– Rafael González – Europa Press – Archives
SÉVILLE, 19 février (EUROPA PRESS) –
CCOO d'Andalousie a demandé au gouvernement andalou de commencer à travailler « de toute urgence » sur un nouveau plan global pour l'inclusion des migrants qui « doit avoir un réel engagement budgétaire pour être efficace, ce qui n'a pas été le cas avec le précédent qui s'est terminé en 2025 ». Le syndicat a critiqué le fait que « alors que les travailleurs européens occupent les catégories professionnelles les plus élevées, ceux qui viennent de pays extérieurs à l'UE sont relégués à des postes moins qualifiés » et s'est concentré sur la deuxième génération d'immigrés en Andalousie qui « dans de nombreux cas, ont des emplois pires que ceux de leur père ou de leur mère ».
Compte tenu de cette réalité, CCOO a apprécié le processus de régularisation actuel. « C'est une opportunité de soustraire des milliers de personnes à l'économie souterraine », a-t-il déclaré dans un communiqué. La secrétaire de politique migratoire du CCOO d'Andalousie, Rosa Berges, a évalué les données contextuelles qui placent la population étrangère à 11,6% du total des habitants de la communauté, après une croissance de 5,6% l'année dernière. De l'avis du syndicat, « ces chiffres montrent que l'immigration est une opportunité de croissance démographique et économique face au risque d'effondrement dû au manque de population ».
Le syndicat a exhorté l'exécutif central et andalou à « améliorer la coordination et la collaboration » pour déterminer les besoins du marché du travail car, selon la centrale syndicale, « il n'existe actuellement aucun outil efficace pour gérer les flux de manière régulière et de plein droit ». Sur le lieu de travail, le syndicat met en garde contre une segmentation marquée. Berges a souligné le rôle crucial de cette population dans les secteurs stratégiques, soulignant que les étrangers représentent 45% de la main d'œuvre du secteur agricole.
Face à cette réalité, CCOO a demandé que l'Inspection du travail « agisse d'office pour mettre fin à l'exploitation par le travail et aux abus de pouvoir ». Le dirigeant syndical s'est montré particulièrement préoccupé par la deuxième génération d'immigrés en Andalousie. « Nous sommes confrontés à un fait alarmant : les jeunes issus d'immigrés d'Afrique ou d'Europe de l'Est ont parfois des emplois moins bons que ceux de leur père ou de leur mère. » Pour inverser cette tendance, CCOO a exigé que le système éducatif soit renforcé avec davantage de personnel de soutien, qu'il réduise les ratios et qu'il promeuve des politiques qui empêchent la création de poches d'exclusion sociale.

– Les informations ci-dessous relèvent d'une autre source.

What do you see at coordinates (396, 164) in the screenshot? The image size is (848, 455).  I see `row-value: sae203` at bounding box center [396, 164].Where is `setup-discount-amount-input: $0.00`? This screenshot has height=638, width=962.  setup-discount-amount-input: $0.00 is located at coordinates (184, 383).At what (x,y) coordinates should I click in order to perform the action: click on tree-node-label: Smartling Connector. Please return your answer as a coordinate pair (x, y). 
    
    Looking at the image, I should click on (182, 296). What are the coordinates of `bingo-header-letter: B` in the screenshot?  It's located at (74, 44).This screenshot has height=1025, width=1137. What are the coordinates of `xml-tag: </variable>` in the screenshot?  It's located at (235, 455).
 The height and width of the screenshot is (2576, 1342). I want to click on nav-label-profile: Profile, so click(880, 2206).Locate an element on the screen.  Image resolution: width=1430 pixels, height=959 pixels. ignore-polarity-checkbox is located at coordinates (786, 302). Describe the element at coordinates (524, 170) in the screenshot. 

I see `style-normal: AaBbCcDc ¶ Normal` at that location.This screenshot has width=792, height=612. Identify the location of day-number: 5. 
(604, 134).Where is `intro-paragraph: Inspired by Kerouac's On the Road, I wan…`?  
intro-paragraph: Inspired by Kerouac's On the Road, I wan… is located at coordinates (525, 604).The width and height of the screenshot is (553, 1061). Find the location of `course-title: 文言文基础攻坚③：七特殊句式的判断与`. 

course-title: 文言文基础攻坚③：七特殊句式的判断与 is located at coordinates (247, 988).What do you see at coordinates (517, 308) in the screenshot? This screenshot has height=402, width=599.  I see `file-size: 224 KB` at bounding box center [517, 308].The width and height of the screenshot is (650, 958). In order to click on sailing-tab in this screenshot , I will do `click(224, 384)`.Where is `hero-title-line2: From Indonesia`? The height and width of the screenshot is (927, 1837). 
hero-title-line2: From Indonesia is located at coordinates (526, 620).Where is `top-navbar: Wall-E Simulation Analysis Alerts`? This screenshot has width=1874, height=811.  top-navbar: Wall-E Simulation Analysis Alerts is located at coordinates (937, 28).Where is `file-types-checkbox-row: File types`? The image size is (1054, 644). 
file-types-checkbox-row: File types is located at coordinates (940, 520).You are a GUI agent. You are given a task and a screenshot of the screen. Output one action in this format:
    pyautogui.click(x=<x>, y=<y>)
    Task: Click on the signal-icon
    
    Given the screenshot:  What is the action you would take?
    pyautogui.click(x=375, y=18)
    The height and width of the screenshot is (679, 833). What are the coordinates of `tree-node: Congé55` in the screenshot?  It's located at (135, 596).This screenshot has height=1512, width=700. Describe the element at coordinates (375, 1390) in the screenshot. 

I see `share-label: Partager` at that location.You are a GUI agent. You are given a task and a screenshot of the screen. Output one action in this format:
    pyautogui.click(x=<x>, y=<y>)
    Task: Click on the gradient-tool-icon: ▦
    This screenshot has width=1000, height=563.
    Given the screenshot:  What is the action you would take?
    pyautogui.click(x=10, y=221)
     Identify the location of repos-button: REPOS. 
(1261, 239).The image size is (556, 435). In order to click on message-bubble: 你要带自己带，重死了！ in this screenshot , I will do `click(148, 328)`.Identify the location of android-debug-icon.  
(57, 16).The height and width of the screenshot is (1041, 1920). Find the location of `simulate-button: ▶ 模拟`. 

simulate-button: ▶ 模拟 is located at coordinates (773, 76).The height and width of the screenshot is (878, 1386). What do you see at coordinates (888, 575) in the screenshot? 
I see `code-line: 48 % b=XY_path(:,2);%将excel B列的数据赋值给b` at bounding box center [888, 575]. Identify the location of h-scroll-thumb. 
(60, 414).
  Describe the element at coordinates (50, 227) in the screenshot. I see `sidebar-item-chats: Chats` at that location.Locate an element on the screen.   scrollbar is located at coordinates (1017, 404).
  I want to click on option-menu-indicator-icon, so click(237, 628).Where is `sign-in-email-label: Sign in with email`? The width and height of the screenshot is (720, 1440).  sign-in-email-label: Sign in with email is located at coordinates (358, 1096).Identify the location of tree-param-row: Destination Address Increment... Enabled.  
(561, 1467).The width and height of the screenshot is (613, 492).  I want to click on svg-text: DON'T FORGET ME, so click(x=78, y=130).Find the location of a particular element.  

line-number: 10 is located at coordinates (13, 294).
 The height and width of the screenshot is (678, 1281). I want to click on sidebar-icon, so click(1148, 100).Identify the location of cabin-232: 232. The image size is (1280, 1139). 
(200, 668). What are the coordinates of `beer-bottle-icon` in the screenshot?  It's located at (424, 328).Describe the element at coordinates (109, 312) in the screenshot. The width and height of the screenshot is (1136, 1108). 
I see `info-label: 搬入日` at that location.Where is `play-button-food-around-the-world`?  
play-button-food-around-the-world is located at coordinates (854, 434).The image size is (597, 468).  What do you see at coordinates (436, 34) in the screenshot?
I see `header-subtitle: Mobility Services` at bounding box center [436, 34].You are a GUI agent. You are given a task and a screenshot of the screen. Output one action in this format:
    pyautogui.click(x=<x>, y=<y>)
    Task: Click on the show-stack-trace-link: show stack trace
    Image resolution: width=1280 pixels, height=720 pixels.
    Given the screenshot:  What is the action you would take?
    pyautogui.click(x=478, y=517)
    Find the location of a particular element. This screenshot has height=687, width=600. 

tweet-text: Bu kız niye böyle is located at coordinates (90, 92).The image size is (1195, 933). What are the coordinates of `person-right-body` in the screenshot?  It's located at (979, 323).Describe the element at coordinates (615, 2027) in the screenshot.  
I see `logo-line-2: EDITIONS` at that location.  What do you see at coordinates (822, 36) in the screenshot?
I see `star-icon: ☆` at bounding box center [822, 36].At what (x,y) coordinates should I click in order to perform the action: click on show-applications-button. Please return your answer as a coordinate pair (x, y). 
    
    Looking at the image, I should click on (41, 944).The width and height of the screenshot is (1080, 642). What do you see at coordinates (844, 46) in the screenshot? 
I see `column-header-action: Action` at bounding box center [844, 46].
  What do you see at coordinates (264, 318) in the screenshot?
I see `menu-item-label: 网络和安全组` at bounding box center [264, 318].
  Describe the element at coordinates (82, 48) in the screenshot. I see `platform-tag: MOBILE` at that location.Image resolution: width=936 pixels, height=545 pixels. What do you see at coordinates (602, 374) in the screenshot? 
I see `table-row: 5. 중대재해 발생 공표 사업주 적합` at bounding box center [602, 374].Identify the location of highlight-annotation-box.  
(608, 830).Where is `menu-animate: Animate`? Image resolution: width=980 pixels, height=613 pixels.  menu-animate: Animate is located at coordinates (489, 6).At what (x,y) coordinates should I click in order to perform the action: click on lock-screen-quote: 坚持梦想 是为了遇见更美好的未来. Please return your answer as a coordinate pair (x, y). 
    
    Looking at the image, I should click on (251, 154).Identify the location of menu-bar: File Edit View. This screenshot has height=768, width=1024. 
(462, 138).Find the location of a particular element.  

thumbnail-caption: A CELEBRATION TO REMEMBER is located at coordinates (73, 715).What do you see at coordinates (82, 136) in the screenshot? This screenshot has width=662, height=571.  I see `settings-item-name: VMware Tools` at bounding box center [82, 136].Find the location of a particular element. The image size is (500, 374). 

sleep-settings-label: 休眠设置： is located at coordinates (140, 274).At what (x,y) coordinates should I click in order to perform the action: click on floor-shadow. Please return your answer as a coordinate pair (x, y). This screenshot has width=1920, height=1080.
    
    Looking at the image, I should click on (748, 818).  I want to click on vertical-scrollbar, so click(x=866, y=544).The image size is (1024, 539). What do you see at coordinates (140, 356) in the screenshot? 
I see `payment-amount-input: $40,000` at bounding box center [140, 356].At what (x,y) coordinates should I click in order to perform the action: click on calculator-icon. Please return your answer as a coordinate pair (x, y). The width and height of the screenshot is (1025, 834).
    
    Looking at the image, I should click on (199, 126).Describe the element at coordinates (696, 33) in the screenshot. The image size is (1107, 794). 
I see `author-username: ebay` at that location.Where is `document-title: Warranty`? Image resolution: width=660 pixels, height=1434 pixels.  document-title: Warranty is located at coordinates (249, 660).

De même, Berges s’est concentré sur la crise du logement et la persistance des bidonvilles liés aux exploitations agricoles. Le syndicat a dénoncé que le manque de logements sociaux abordables « est aggravé par les attitudes xénophobes de certains propriétaires, qui rendent difficile l'accès des étrangers à la location ». En ce sens, CCOO considère qu'il est « fondamental » que le gouvernement andalou développe des politiques actives pour lutter contre le racisme et les discours de haine.
Enfin, CCOO d'Andalousie a souligné le processus de régularisation en cours. « C'est une opportunité de sortir des milliers de personnes de l'économie souterraine. » L'organisation a rappelé son travail proactif dans ce domaine, en promouvant des initiatives visant à promouvoir l'enracinement socio-travailleur. Berges a conclu en demandant au Gouvernement andalou de faciliter ce processus en délivrant des certificats qui servent à accréditer le séjour (comme ceux du système de santé) et que le Département de l'Emploi garantisse l'accès de ces personnes aux Politiques Actives d'Emploi pour éviter qu'elles ne tombent à nouveau dans l'irrégularité. « L'arrivée d'étrangers est une opportunité de grandir en tant que société et de renforcer notre tissu productif », a déclaré le responsable syndical.